The cave, which opens into the limestone rocks that form the island, preserves significant documentation of Sicilian prehistory, particularly from the Upper Paleolithic period. It provides images of Quaternary animals such as the red deer, aurochs, and hydrontin, as well as some human figures with bird-head masks and headdresses similar to those found in the Addaura caves.

In addition to these paintings, there are numerous painted figures, which are more recent. These are colored in red and black and depict male and female human figures as well as mammals and fish, including tuna, which remain significant in the life and culture of the modern Aegadian Islands.
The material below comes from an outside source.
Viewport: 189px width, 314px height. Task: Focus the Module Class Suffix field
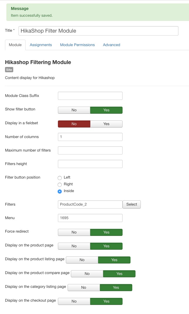(x=90, y=96)
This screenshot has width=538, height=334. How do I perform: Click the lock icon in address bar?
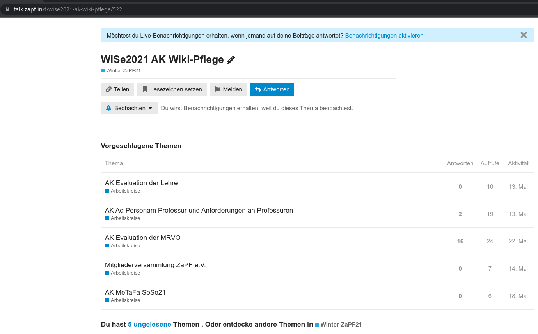(x=7, y=9)
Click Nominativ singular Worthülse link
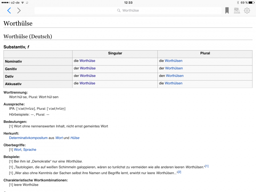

The cave is open to visitors, and admission is charged.

== Paintings ==
The main figure, which dominates over the animals, is that of a man wearing what appears to be a stitched jacket. He dons a headdress of a particular elongated and convex shape. Bracelets can be seen on his arms. Beside him are two other figures, one with a bird head or mask, possibly in a dancing position, and the other in motion, with a hairstyle similar to the central figure. It is not yet known whether this depicts a ritual dance or a prayer before the hunt.

The cave was inhabited by humans during a period between 10,000 and 6,000 years BCE.

Thanks to stratigraphic analysis, it was possible to conduct one of the very few carbon-14 datings of Sicilian prehistory, which indicates an age of 9230 BCE (Advanced Epigravettian). The presence of a significant limestone fragment with an engraved bovid, in a style very similar to the mural representations, within the stratigraphic sequence, allowed for this absolute dating.